Sobrinho que matou e arrancou o coração da tia em Sorriso, Lumar Costa da Silva volta para a prisão menos de cinco meses após deixar o Hospital Psiquiátrico Adauto Botelho, em Cuiabá, onde ficou internado por quase dois anos. Lumar descumpriu as condições impostas no momento da desinternação e ainda foi denunciado por um crime de violência doméstica. Ele deixou a casa do curador, o pai Gilmar Costa Silva, e não estava mais tomando os medicamentos. Diante destes fatos, foi pedida sua prisão, cumprida na última sexta-feira (14).

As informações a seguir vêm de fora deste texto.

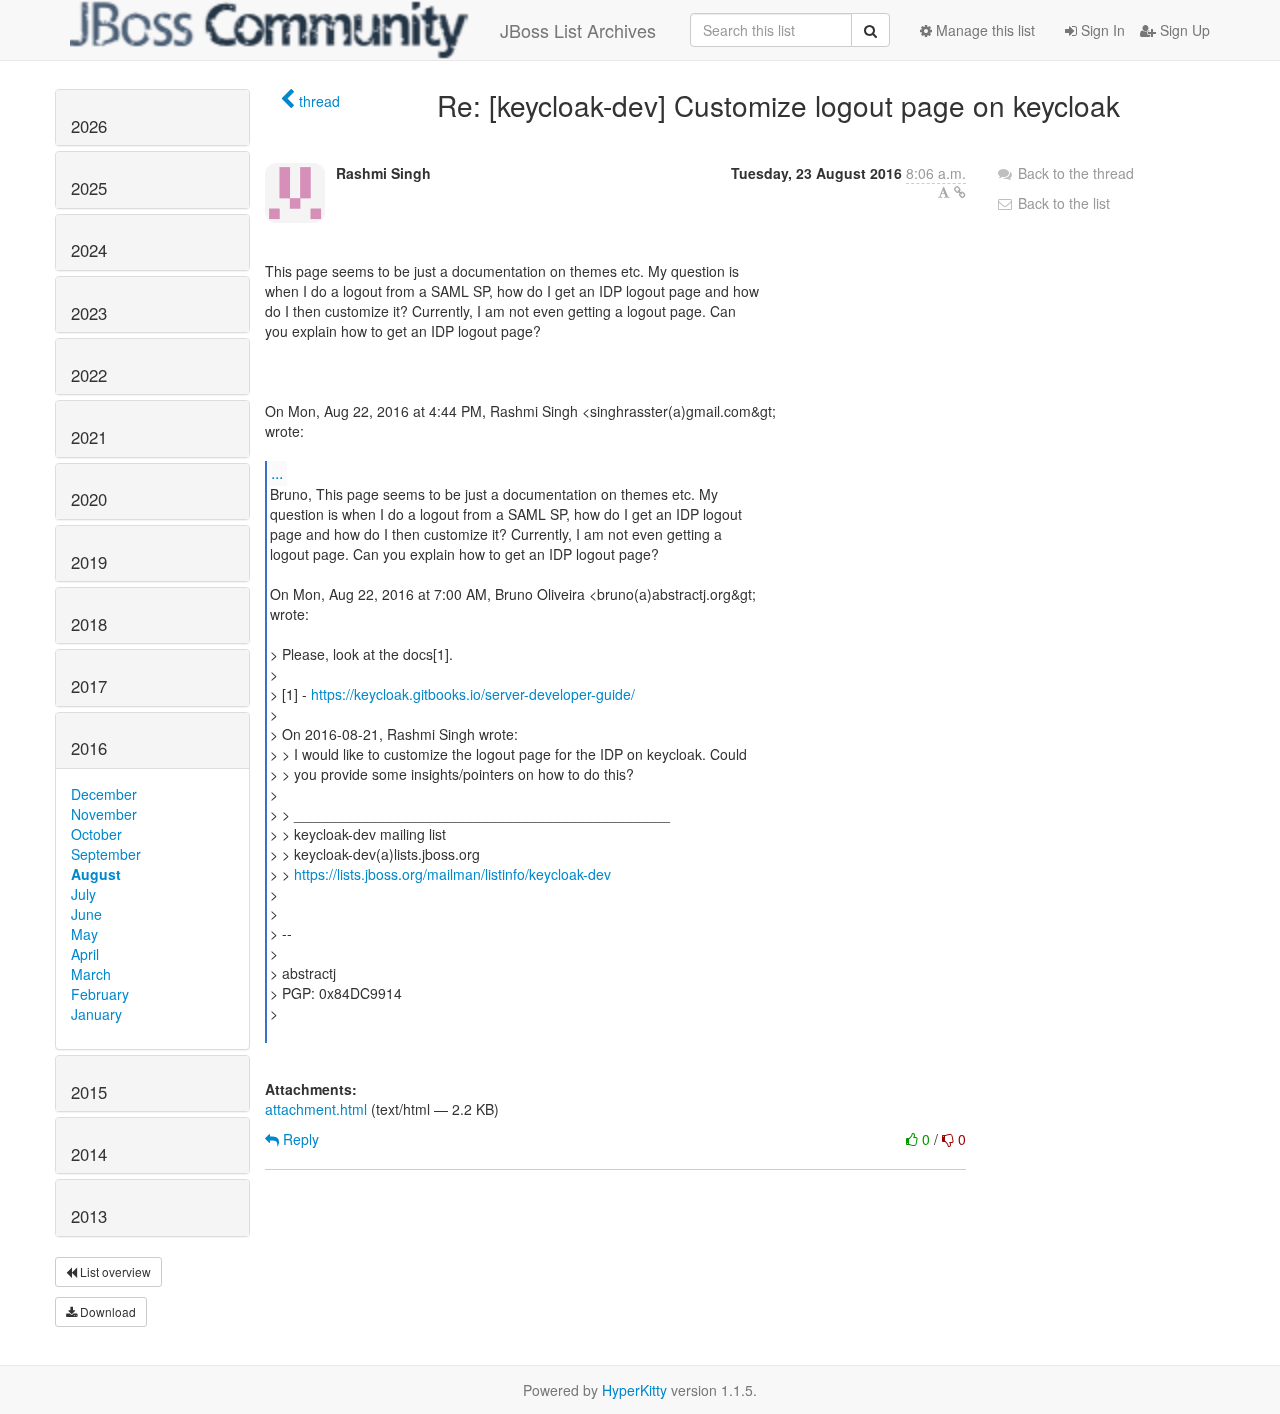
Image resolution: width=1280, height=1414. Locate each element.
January (96, 1014)
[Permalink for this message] (960, 192)
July (83, 894)
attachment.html (316, 1109)
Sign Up (1183, 30)
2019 (89, 562)
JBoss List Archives (578, 30)
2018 (89, 624)
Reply (299, 1139)
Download (106, 1311)
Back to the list (1062, 203)
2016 (89, 748)
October (96, 834)
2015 (89, 1092)
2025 (89, 188)
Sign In (1101, 30)
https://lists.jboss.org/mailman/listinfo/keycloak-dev (452, 874)
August (96, 874)
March (91, 974)
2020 (89, 499)
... (277, 472)
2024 (89, 250)
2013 (89, 1216)
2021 (89, 437)
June (86, 914)
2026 (89, 126)
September (106, 854)
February (100, 994)
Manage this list (983, 30)
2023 (89, 313)
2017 (89, 686)
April (85, 954)
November (104, 814)
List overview (114, 1271)
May (84, 934)
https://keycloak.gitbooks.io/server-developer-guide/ (473, 694)
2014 (89, 1154)
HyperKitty (634, 1390)
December (104, 794)
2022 (89, 375)
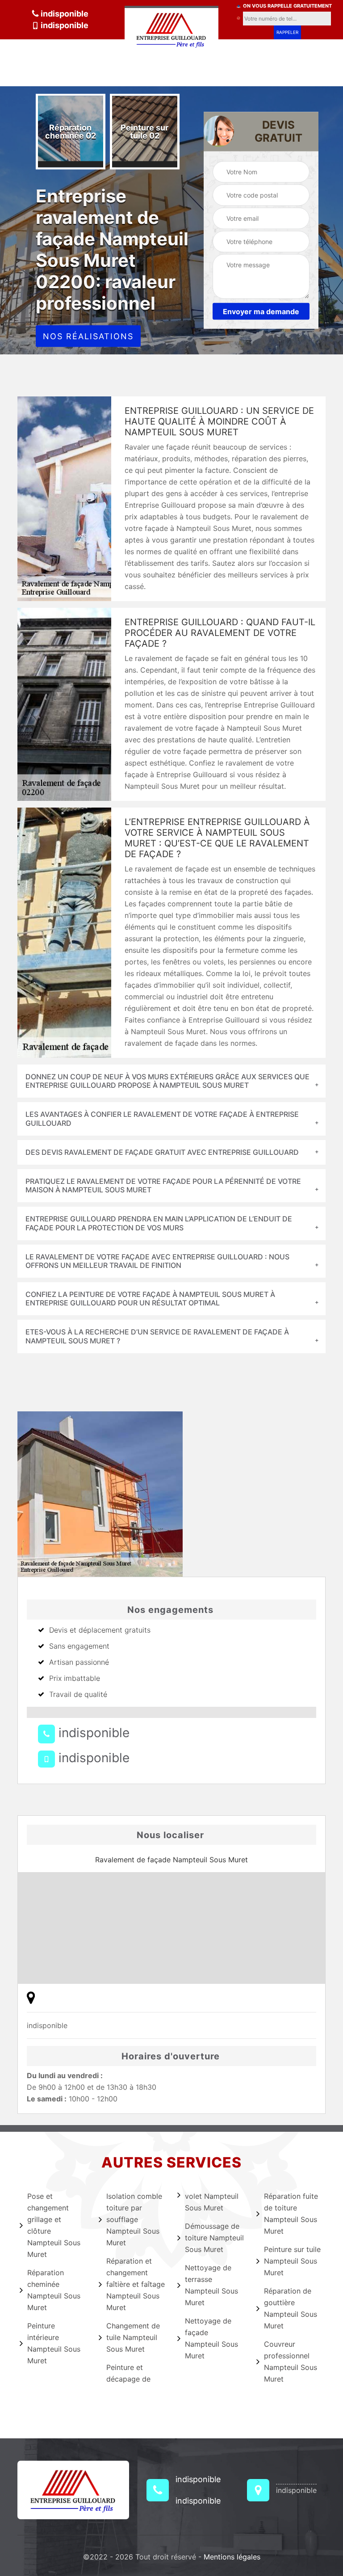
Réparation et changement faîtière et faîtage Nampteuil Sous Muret (135, 2284)
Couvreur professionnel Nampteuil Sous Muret (290, 2361)
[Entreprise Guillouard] (171, 28)
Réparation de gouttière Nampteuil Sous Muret (290, 2308)
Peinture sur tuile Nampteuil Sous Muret (292, 2261)
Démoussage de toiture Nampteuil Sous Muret (214, 2238)
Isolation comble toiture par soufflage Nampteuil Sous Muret (134, 2219)
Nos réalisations (88, 336)
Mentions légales (232, 2556)
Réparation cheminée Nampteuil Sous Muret (53, 2290)
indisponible (63, 13)
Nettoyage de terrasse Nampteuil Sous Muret (211, 2285)
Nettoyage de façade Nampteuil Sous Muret (211, 2338)
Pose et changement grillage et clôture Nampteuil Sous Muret (53, 2225)
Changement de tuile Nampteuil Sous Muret (133, 2337)
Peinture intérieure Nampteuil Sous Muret (53, 2343)
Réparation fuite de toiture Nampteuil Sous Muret (291, 2213)
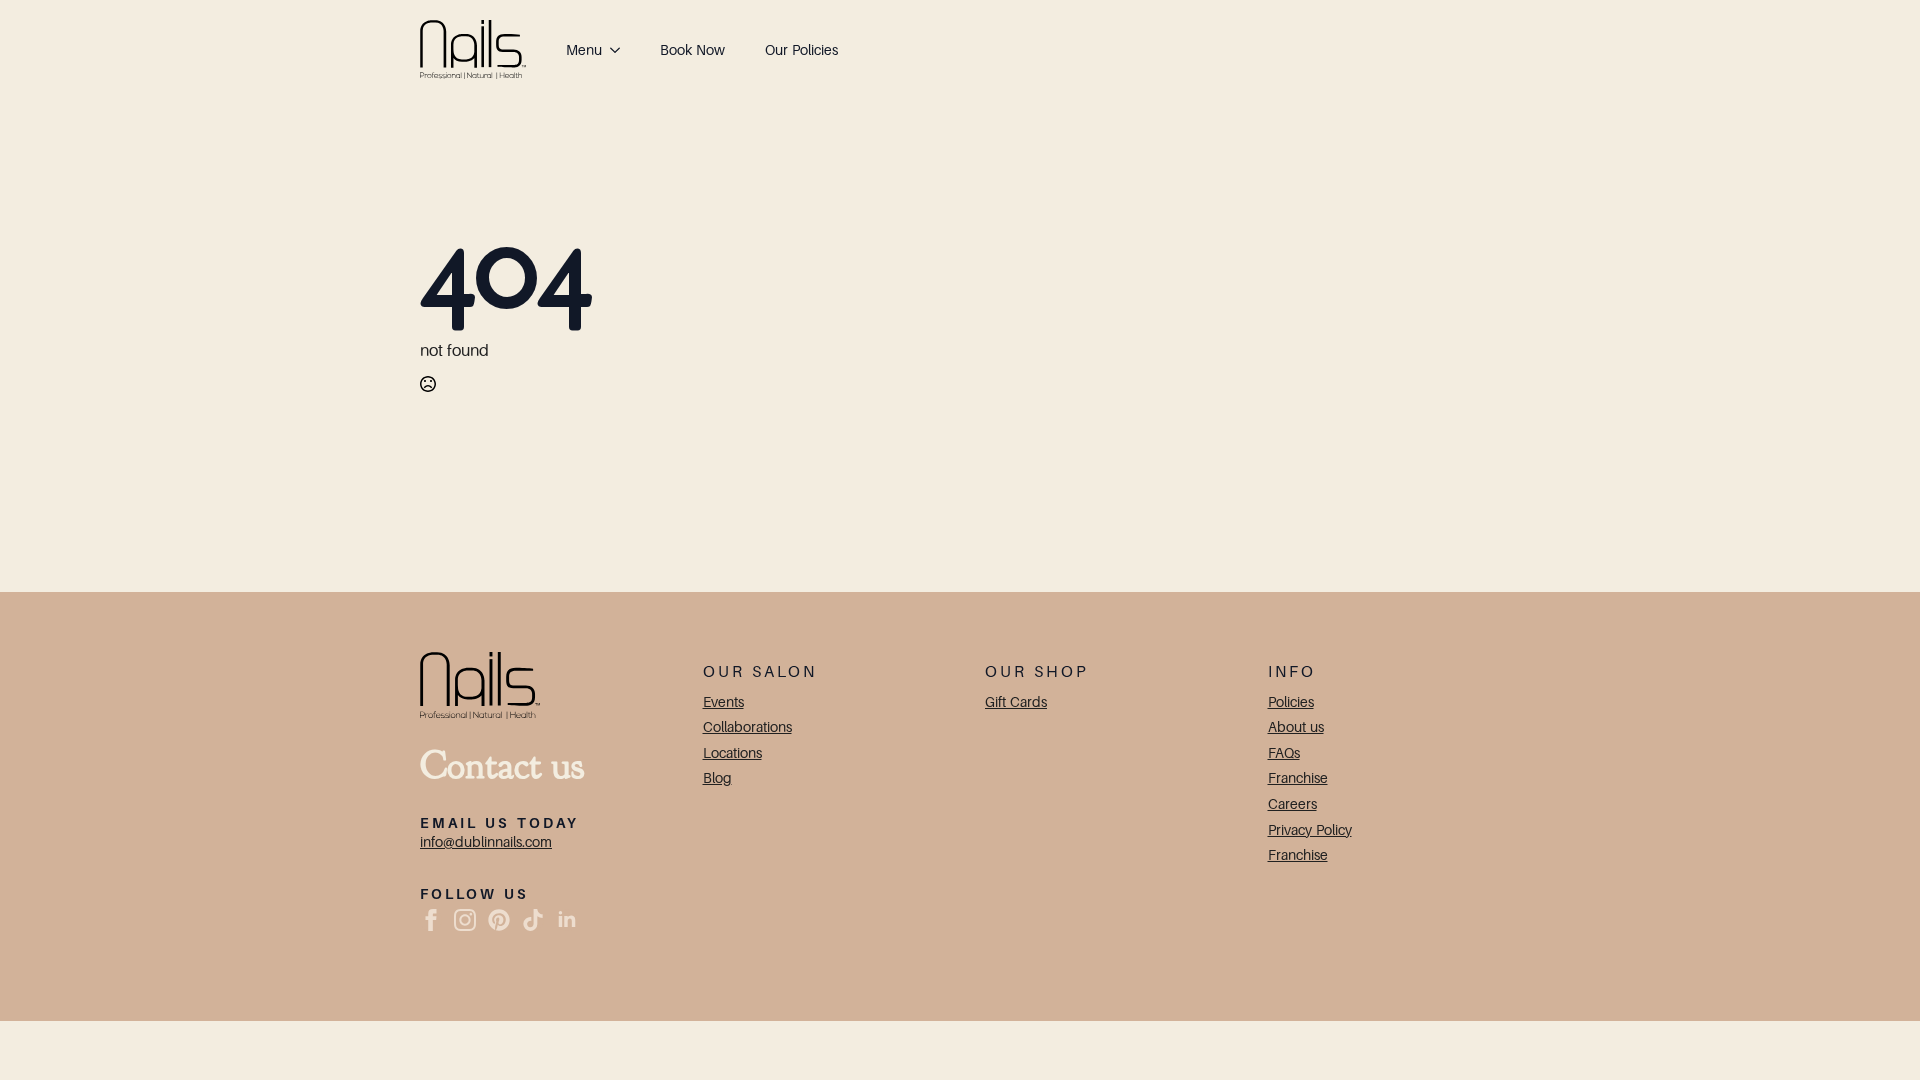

Já foi solicitado o recambiamento do preso do estado de São Paulo para Mato Grosso. O Raio 8 da Penitenciária Central do Estado (PCE), em Cuiabá, deve abrigar Lumar após o recambiamento. O raio é considerado o “plus” da segurança máxima em Mato Grosso e Lumar deve permanecer isolado. A medida será temporária, enquanto ele aguarda, outra vez, vaga no Hospital Psiquiátrico Adauto Botelho. O juiz da Vara de Execuções Penais de Cuiabá, Geraldo Fidelis, confirmou que deve ser determinada a internação diretamente, pois o caso de Lumar é de saúde mental, sendo o mais emblemático do Estado, atualmente.

Lumar foi preso na madrugada do dia 3 julho de 2019. Na noite anterior matou a tia Maria Zélia da Silva, 55, em Sorriso (420 km ao norte), a facadas, arrancou o coração dela do peito e o entregou para a prima, filha da vítima. Ele foi submetido a exame de sanidade mental e, em decisão de dezembro de 2021, o juiz Anderson Cândido homologou o laudo que o declarou inimputável — pessoa que não tem a capacidade legal de ser responsabilizada por um crime.

Os exames apontaram que Lumar é portador de transtorno afetivo bipolar tipo 1 e não podia, ao tempo do crime, entender o caráter ilícito da ação. Por ser considerado inimputável, não foi levado a júri popular. Em outubro de 2023, foi transferido do presídio para o Hospital Psiquiátrico Estadual Adauto Botelho. No dia 18 de junho deste ano, com base em relatórios multiprofissionais, que indicavam a desinternação, o juiz Geraldo Fidelis expediu o alvará e Lumar voltou, imediatamente, com o pai para Campinas (SP).